Markets will have to make their peace with the reality of economic war: more state controls on what you can and can’t do; rationing by price or by diktat; MMT; perhaps non-fungible credit; higher structural inflation; higher interest rates; mercantilism in ideological blocs; and a broad reversal of globalisation’s trend of higher asset prices and lower goods prices.

You have not seen what Ga-Liz-riel has seen

Against this backdrop, Ga-Liz-riel Truss is likely to be selected as the new UK PM today and assume office tomorrow – to face perhaps 20% inflation, strikes, recession, shortages, blackouts, ‘economic’ war with Russia, and possible trade war with the EU over Northern Ireland.

Her philosophy of “geoliberalism” makes her a foreign policy leader in shining armor with blade out for Russia and China. Yet her Brexit self-confidence may also see her dive into the sea to swim away from allies in Europe and the West, ending up on a raft. Further, while absolutely cognizant of the ongoing economic war, having called for the G7 to become an “economic NATO”, and backing a new global “Network of Liberty”, her domestic policy is hard to reconcile with it.

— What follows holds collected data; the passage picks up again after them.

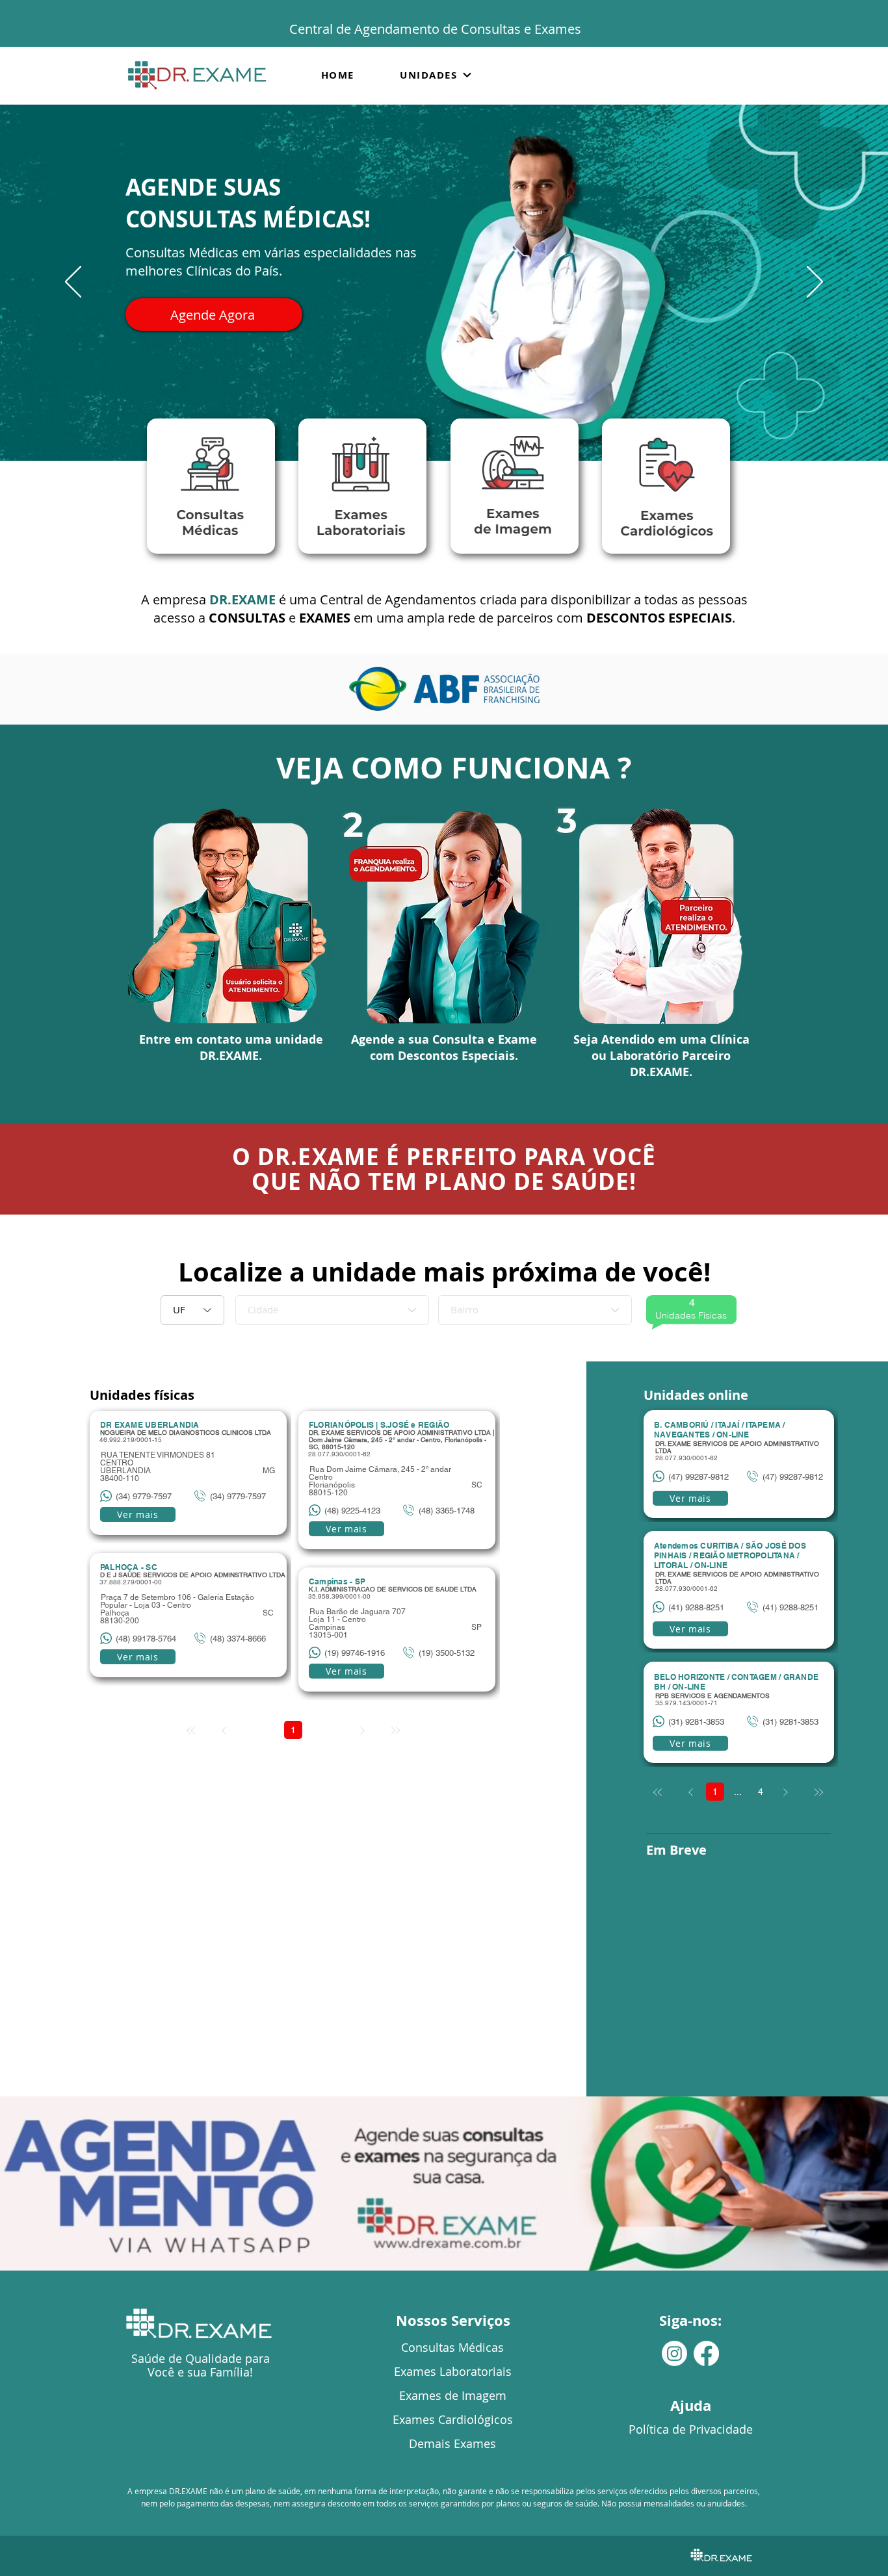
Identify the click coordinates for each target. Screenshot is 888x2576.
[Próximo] (815, 283)
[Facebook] (706, 2353)
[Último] (818, 1793)
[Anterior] (73, 283)
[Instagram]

Truss is adamantly backing tax cuts for high earners and businesses, despite all the evidence that this is the worst possible way to run MMT or boost the supply-side; and she may also introduce Covid-scale price subsidies to keep energy lower. If so, that is a belt and braces, and sword and shield and plate-mail armour, approach that will artificially suppress supply shocks while juicing demand, and yet doing nothing to restructure supply chains defensively, or to reallocate physically scarce resources. Nobody wins an economic war that way.

Apparently, however, we should all expect confident Ga-Liz-riel statements that: “You have not seen what I have seen.” Like the 1970’s collapse in Sterling, where the IMF had to be called in?